## YOUR TASK
As the answer, return precisely the lines from the one containing "You are a GUI" to the final line of the material below, inclusive, and omit every picture.

## SUPPLIED MATERIAL
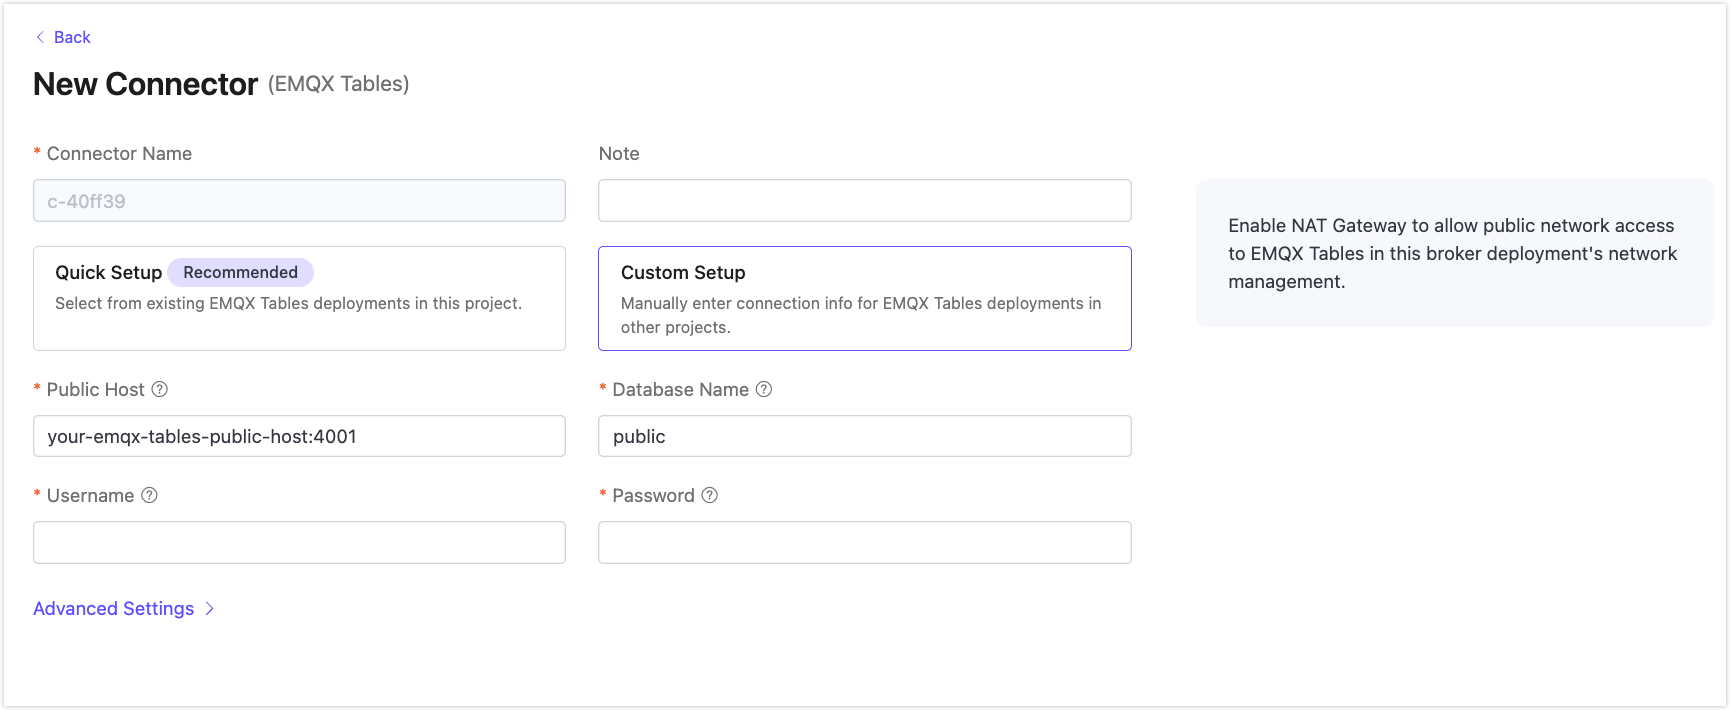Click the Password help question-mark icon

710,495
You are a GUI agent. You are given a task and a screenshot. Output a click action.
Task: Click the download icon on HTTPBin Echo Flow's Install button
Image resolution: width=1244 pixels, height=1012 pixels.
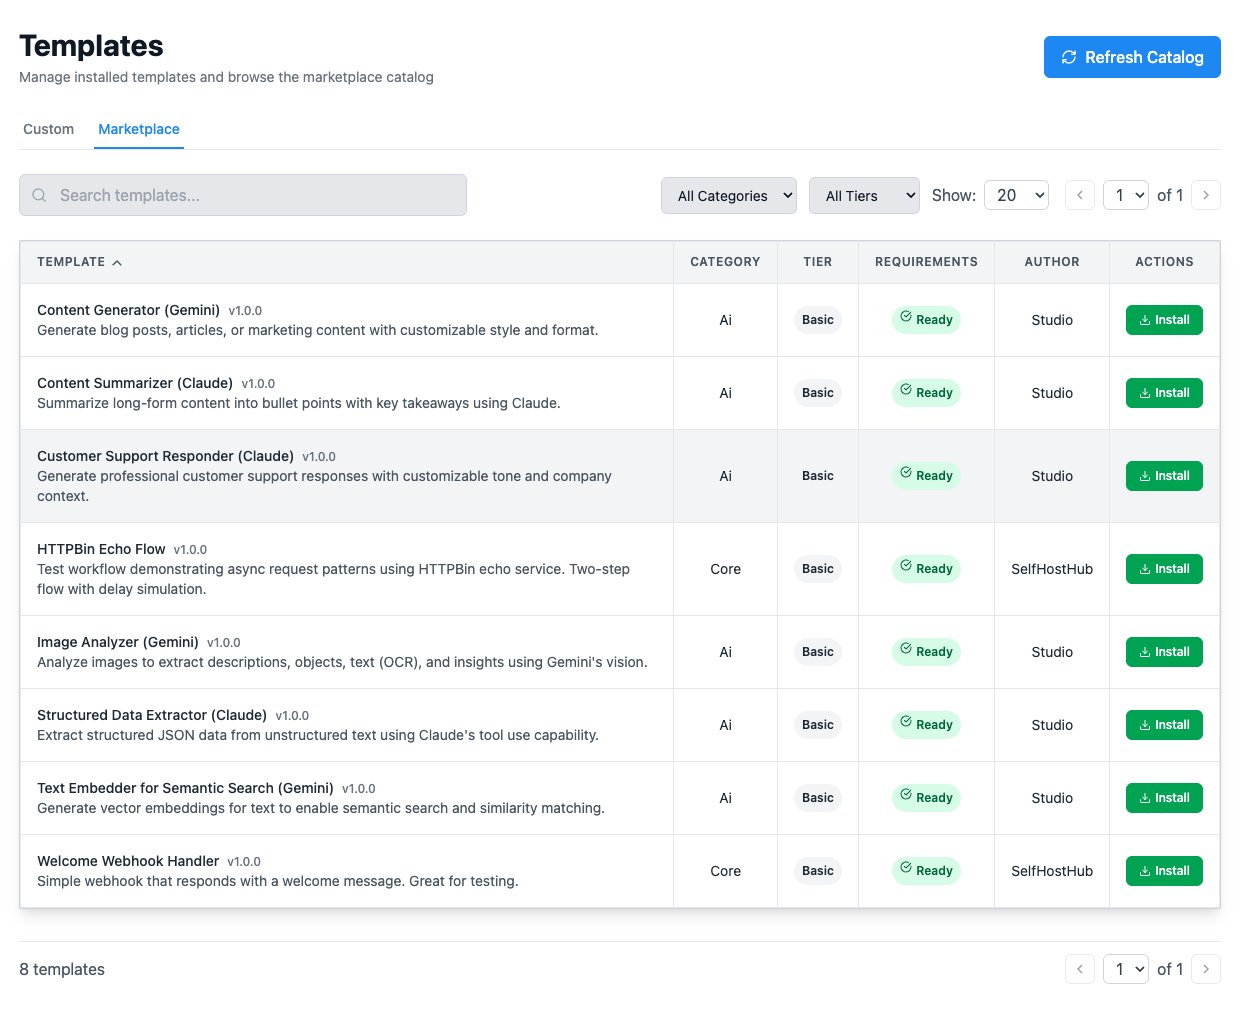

## OUTPUT OF THE TASK
You are a GUI agent. You are given a task and a screenshot. Output a click action.
Task: Click the download icon on HTTPBin Echo Flow's Install button
Image resolution: width=1244 pixels, height=1012 pixels.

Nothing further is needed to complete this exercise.